Merge of xml using XSLT matching the values

Question

report.xml

<time-entry>    
<date type="date">2011-02-28</date>    
<description>Learn Ajax,Webservices,JSON in Javascript</description>    
<hours type="float">8.0</hours>    
<id type="integer">35458966</id>    
<person-id type="integer">1111111</person-id>    
<project-id type="integer">1802011</project-id>    
<todo-item-id type="integer">83658683</todo-item-id>  </time-entry>  

<time-entry>    
<date type="date">2011-02-28</date>    
<description>for testing purposes... Ranjeet</description>    
<hours type="float">1.25</hours>    
<id type="integer">35380151</id>    
<person-id type="integer">2222222</person-id>    
<project-id type="integer">1802011</project-id>    
<todo-item-id type="integer" nil="true"></todo-item-id>  </time-entry>

person.xml

<people>

<person>
<person-id type="integer">1111111</person-id> 
<name>xxxx</name>  
</person>

<person>
<person-id type="integer">3333333</person-id> 
<name>aaaaaa</name> 
</person>

<person>
<person-id type="integer">4444444</person-id> 
<name>bbbbbb</name> 
</person>

<person>
<person-id type="integer">2222222</person-id> 
<name>yyyyyy</name>   
</person>
</people>

desired.xml

<time-entry>    
    <date type="date">2011-02-28</date>    
    <description>Learn Ajax,Webservices,JSON in Javascript</description>    
    <hours type="float">8.0</hours>    
    <id type="integer">35458966</id>    
    **<person-id type="integer">1111111</person-id>**  
    **<name>xxxx</name>**  
    <project-id type="integer">1802011</project-id>    
    <todo-item-id type="integer">83658683</todo-item-id>  
</time-entry> 

<time-entry>    
    <date type="date">2011-02-28</date>    
    <description>for testing purposes... Ranjeet</description>    
    <hours type="float">1.25</hours>    
    <id type="integer">35380151</id>    
    **<person-id type="integer">2222222</person-id>**  
    **<name>yyyyyy</name>**    
    <project-id type="integer">1802011</project-id>    
    <todo-item-id type="integer" nil="true"></todo-item-id>  
</time-entry>

Here you can see in the desired.xml one element is added from the person.xml matching the in the both xml.
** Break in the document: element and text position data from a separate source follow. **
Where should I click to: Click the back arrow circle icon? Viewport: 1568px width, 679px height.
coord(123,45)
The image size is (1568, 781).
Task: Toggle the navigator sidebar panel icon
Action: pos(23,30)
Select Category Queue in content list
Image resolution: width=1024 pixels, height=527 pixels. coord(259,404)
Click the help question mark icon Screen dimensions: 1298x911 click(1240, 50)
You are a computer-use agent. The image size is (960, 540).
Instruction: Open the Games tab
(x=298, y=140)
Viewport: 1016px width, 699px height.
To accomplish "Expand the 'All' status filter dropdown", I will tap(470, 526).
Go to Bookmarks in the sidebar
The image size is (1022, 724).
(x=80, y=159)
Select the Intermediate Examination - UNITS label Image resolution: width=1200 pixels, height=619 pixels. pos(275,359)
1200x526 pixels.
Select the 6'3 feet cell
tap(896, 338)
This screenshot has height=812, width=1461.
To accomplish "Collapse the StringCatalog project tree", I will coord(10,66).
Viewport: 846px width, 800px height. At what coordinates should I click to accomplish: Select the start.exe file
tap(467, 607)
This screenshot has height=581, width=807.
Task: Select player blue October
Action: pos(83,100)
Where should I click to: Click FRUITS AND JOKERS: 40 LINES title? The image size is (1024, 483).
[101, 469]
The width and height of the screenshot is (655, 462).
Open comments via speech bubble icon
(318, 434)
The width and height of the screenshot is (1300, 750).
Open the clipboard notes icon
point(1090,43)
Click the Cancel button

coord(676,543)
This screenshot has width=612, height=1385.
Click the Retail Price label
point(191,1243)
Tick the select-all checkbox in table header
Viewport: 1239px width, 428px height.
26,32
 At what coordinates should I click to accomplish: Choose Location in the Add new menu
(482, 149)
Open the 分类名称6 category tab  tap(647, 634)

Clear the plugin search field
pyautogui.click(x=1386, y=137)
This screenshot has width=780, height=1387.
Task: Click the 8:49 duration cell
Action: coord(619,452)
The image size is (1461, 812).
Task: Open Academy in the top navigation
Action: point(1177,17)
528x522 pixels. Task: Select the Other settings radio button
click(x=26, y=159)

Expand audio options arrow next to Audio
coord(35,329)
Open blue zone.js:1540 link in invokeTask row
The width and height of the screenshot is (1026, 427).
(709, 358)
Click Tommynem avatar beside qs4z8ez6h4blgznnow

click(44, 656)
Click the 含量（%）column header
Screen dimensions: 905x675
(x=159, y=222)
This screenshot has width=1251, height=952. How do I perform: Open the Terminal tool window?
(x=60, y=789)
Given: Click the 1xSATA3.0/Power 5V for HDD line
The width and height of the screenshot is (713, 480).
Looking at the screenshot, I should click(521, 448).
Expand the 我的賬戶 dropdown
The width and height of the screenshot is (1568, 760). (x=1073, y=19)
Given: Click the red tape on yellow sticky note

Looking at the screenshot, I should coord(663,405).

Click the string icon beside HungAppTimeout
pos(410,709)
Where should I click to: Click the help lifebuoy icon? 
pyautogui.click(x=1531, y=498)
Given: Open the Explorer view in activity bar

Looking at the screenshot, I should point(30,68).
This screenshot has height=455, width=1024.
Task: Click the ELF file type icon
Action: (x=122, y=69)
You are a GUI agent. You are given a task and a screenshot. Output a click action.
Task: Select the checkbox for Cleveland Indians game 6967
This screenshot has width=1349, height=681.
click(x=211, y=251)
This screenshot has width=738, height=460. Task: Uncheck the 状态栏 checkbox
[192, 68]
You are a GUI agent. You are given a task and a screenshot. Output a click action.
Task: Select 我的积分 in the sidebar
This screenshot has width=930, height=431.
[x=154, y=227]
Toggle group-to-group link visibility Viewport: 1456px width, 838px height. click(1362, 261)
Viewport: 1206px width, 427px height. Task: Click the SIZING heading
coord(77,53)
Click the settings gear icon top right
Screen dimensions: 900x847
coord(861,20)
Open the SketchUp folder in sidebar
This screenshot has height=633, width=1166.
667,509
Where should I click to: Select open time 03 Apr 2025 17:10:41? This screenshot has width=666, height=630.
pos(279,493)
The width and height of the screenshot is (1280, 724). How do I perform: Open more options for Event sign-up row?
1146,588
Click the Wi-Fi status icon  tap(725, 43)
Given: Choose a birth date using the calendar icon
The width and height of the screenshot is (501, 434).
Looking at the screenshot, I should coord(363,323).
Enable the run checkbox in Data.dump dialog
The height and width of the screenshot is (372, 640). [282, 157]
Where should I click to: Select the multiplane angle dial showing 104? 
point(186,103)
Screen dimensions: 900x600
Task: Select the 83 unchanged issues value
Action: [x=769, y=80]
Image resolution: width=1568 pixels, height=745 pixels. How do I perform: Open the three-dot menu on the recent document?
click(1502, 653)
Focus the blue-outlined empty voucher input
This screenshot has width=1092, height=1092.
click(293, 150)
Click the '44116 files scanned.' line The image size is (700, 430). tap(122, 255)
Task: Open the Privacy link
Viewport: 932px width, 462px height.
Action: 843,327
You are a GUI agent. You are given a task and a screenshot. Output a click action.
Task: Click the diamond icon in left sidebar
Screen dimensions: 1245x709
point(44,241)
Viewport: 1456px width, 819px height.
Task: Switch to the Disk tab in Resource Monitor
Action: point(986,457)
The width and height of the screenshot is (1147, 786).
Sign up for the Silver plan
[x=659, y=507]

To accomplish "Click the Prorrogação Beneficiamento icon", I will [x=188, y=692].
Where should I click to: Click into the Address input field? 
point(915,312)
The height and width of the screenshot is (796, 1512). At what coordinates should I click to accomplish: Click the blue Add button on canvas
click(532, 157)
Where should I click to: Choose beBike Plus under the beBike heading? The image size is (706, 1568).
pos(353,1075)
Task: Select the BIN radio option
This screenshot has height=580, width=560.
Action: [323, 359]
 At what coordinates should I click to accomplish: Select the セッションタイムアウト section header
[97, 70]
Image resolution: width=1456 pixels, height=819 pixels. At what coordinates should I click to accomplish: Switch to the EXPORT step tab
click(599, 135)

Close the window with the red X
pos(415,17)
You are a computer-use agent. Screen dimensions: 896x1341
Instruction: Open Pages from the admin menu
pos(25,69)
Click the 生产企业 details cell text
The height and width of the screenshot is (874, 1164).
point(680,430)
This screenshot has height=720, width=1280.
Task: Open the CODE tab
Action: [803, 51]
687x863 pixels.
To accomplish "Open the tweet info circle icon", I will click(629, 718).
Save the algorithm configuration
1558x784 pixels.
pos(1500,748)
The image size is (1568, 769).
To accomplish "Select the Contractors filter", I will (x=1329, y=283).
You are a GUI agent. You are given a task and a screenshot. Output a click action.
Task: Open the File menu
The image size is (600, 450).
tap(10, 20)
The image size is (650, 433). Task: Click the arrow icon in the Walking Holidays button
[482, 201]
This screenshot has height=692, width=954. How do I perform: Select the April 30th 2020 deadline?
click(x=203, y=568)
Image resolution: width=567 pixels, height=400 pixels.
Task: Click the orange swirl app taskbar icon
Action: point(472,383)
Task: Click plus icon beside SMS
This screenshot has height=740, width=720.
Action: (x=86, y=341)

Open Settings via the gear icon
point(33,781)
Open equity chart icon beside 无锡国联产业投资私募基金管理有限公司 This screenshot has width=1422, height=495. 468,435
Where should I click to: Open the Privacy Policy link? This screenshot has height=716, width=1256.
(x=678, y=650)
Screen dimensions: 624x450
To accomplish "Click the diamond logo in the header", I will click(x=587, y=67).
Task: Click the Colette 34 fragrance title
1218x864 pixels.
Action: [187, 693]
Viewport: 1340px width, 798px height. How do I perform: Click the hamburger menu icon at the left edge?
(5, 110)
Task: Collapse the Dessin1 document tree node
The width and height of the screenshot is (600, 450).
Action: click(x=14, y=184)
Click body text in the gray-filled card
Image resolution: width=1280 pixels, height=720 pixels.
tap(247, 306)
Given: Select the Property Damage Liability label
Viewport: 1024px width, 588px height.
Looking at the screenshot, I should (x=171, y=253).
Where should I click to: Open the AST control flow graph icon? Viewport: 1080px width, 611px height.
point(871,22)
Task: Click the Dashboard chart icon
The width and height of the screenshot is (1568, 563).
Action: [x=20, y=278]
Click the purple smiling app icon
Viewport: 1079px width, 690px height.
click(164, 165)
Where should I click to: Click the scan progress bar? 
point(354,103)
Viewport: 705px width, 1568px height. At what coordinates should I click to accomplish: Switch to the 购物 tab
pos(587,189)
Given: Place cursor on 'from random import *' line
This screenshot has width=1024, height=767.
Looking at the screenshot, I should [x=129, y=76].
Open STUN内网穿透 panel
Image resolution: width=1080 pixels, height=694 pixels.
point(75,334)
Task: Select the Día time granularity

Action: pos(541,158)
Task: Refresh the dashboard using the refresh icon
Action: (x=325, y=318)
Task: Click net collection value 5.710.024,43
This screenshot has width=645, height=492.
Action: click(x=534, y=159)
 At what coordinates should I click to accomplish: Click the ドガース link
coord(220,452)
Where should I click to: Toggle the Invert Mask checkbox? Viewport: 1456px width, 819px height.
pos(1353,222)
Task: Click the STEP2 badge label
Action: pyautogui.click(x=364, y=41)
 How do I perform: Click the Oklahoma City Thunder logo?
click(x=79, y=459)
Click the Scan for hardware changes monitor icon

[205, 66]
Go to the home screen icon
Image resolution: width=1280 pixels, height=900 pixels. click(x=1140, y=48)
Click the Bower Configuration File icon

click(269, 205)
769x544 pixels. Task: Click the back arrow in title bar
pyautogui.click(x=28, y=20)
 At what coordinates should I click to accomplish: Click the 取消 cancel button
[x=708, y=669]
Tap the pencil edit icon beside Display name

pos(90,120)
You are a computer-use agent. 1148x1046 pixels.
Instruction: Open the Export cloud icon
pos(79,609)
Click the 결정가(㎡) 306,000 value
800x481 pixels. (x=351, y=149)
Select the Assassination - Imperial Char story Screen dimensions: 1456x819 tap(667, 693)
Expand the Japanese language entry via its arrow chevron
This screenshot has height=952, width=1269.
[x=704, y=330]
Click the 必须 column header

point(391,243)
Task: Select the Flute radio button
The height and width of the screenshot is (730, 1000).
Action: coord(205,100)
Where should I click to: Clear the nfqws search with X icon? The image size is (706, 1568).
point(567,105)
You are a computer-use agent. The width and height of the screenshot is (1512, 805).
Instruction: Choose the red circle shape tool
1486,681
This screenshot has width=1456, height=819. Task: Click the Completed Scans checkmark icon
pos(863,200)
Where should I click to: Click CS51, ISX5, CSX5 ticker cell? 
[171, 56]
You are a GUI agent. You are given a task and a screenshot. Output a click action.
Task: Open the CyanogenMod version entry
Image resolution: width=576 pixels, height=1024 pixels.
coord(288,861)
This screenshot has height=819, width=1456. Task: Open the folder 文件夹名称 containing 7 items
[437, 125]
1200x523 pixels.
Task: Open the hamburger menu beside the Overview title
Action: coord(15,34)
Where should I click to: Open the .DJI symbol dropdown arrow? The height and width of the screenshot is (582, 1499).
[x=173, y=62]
Kindly reply the xsl to get the desired xml.

Thanks in advance.

Answer 1

Another solution:

<?xml version="1.0" encoding="UTF-8"?>
<xsl:stylesheet version="1.0" xmlns:xsl="http://www.w3.org/1999/XSL/Transform">

<xsl:variable name="peopleXml" select="document('path\to\people.xml')"/>

<xsl:template match="/">
    <report>
        <xsl:for-each select="//time-entry">
            <time-entry>
                <xsl:for-each select="*">
                    <xsl:choose>
                        <xsl:when test="local-name(.) = 'person-id'">
                            <xsl:copy-of select="."/>
                            <xsl:variable name="personid" select="."/>
                            <name><xsl:value-of select="$peopleXml//person[person-id=$personid]/name"/></name>
                        </xsl:when>
                        <xsl:otherwise>
                            <xsl:copy-of select="."/>
                        </xsl:otherwise>
                    </xsl:choose>
                </xsl:for-each>
            </time-entry>
        </xsl:for-each>
    </report>
</xsl:template>

</xsl:stylesheet>

Answer 2

Here is a snippet of XSLT 1.0 that should help:

<xsl:key name="p-by-id" match="people/person" use="person-id"/>

<xsl:variable name="pdoc" select="document('person.xml')"/>

<xsl:template match="@* | node()">
  <xsl:copy>
    <xsl:apply-templates select="@* | node()"/>
  </xsl:copy>
</xsl:template>

<xsl:template match="time-entry/person-id">
  <xsl:copy>
    <xsl:apply-templates select="@* | node()"/>
  </xsl:copy>
  <xsl:variable name="id" select="."/>
  <xsl:for-each select="$pdoc">
    <xsl:apply-templates select="key('p-by-id', $id)/name"/>
  </xsl:for-each>
</xsl:template>